- **WHAT THE TASK ASKS**
Reproduce all of the data word for word.

Dataset excerpts:
_ _ _ _ _ _ _
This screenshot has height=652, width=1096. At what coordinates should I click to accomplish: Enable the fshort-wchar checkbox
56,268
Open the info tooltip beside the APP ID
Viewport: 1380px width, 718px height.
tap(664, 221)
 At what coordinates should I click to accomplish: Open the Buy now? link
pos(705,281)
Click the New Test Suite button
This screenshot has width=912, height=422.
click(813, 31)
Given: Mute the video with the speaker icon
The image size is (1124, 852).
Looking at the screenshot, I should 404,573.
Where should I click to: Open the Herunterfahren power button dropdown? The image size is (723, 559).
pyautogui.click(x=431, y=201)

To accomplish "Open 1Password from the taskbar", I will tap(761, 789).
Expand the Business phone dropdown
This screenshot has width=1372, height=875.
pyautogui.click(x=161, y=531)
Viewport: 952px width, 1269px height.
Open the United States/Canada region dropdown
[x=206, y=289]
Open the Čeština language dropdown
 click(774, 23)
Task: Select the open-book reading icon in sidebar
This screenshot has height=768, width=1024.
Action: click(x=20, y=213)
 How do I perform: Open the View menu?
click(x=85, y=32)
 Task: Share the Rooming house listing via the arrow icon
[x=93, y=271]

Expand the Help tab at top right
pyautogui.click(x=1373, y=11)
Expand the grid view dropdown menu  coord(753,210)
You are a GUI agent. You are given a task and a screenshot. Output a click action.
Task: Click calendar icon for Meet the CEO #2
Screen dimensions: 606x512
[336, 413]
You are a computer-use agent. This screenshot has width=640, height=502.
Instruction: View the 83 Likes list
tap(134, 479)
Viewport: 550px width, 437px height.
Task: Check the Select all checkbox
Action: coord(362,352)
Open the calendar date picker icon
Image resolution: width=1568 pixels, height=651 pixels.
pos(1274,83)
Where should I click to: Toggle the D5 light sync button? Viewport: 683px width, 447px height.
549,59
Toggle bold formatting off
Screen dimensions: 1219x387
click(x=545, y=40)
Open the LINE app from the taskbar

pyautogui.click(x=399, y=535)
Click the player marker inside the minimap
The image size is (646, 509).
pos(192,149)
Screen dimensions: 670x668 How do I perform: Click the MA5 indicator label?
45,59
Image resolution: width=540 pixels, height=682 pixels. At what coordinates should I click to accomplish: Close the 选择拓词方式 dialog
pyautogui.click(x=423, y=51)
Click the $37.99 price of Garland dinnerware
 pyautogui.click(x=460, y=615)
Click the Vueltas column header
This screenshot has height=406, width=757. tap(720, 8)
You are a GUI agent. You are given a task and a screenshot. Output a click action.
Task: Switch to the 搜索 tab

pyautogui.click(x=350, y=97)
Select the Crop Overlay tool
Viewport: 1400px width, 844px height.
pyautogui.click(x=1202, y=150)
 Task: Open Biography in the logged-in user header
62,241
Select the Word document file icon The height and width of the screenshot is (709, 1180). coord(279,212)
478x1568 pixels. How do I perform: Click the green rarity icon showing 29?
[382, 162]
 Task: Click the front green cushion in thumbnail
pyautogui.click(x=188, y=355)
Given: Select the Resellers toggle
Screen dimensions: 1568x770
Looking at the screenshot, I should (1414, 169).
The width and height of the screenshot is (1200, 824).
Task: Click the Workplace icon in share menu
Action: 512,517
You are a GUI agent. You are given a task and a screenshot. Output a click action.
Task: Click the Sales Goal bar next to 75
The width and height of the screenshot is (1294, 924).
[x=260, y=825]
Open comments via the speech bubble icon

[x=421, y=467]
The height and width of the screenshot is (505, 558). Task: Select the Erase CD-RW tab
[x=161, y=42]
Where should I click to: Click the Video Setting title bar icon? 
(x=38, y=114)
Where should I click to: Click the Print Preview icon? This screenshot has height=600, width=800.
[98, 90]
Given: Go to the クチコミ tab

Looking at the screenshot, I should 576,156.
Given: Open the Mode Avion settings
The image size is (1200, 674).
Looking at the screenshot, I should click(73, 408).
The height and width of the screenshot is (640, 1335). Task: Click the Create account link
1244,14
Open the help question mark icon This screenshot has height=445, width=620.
_ _ _ _ _ _ _
- **RESULT BELOW**
This screenshot has height=652, width=1096. At what coordinates should I click to accomplish: Enable the fshort-wchar checkbox
56,268
Open the info tooltip beside the APP ID
Viewport: 1380px width, 718px height.
tap(664, 221)
 At what coordinates should I click to accomplish: Open the Buy now? link
pos(705,281)
Click the New Test Suite button
This screenshot has width=912, height=422.
click(813, 31)
Given: Mute the video with the speaker icon
The image size is (1124, 852).
Looking at the screenshot, I should 404,573.
Where should I click to: Open the Herunterfahren power button dropdown? The image size is (723, 559).
pyautogui.click(x=431, y=201)

To accomplish "Open 1Password from the taskbar", I will tap(761, 789).
Expand the Business phone dropdown
This screenshot has width=1372, height=875.
pyautogui.click(x=161, y=531)
Viewport: 952px width, 1269px height.
Open the United States/Canada region dropdown
[x=206, y=289]
Open the Čeština language dropdown
 click(774, 23)
Task: Select the open-book reading icon in sidebar
This screenshot has height=768, width=1024.
Action: click(x=20, y=213)
 How do I perform: Open the View menu?
click(x=85, y=32)
 Task: Share the Rooming house listing via the arrow icon
[x=93, y=271]

Expand the Help tab at top right
pyautogui.click(x=1373, y=11)
Expand the grid view dropdown menu  coord(753,210)
You are a GUI agent. You are given a task and a screenshot. Output a click action.
Task: Click calendar icon for Meet the CEO #2
Screen dimensions: 606x512
[336, 413]
You are a computer-use agent. This screenshot has width=640, height=502.
Instruction: View the 83 Likes list
tap(134, 479)
Viewport: 550px width, 437px height.
Task: Check the Select all checkbox
Action: coord(362,352)
Open the calendar date picker icon
Image resolution: width=1568 pixels, height=651 pixels.
pos(1274,83)
Where should I click to: Toggle the D5 light sync button? Viewport: 683px width, 447px height.
549,59
Toggle bold formatting off
Screen dimensions: 1219x387
click(x=545, y=40)
Open the LINE app from the taskbar

pyautogui.click(x=399, y=535)
Click the player marker inside the minimap
The image size is (646, 509).
pos(192,149)
Screen dimensions: 670x668 How do I perform: Click the MA5 indicator label?
45,59
Image resolution: width=540 pixels, height=682 pixels. At what coordinates should I click to accomplish: Close the 选择拓词方式 dialog
pyautogui.click(x=423, y=51)
Click the $37.99 price of Garland dinnerware
 pyautogui.click(x=460, y=615)
Click the Vueltas column header
This screenshot has height=406, width=757. tap(720, 8)
You are a GUI agent. You are given a task and a screenshot. Output a click action.
Task: Switch to the 搜索 tab

pyautogui.click(x=350, y=97)
Select the Crop Overlay tool
Viewport: 1400px width, 844px height.
pyautogui.click(x=1202, y=150)
 Task: Open Biography in the logged-in user header
62,241
Select the Word document file icon The height and width of the screenshot is (709, 1180). coord(279,212)
478x1568 pixels. How do I perform: Click the green rarity icon showing 29?
[382, 162]
 Task: Click the front green cushion in thumbnail
pyautogui.click(x=188, y=355)
Given: Select the Resellers toggle
Screen dimensions: 1568x770
Looking at the screenshot, I should (1414, 169).
The width and height of the screenshot is (1200, 824).
Task: Click the Workplace icon in share menu
Action: 512,517
You are a GUI agent. You are given a task and a screenshot. Output a click action.
Task: Click the Sales Goal bar next to 75
The width and height of the screenshot is (1294, 924).
[x=260, y=825]
Open comments via the speech bubble icon

[x=421, y=467]
The height and width of the screenshot is (505, 558). Task: Select the Erase CD-RW tab
[x=161, y=42]
Where should I click to: Click the Video Setting title bar icon? 
(x=38, y=114)
Where should I click to: Click the Print Preview icon? This screenshot has height=600, width=800.
[98, 90]
Given: Go to the クチコミ tab

Looking at the screenshot, I should 576,156.
Given: Open the Mode Avion settings
The image size is (1200, 674).
Looking at the screenshot, I should click(73, 408).
The height and width of the screenshot is (640, 1335). Task: Click the Create account link
1244,14
Open the help question mark icon This screenshot has height=445, width=620.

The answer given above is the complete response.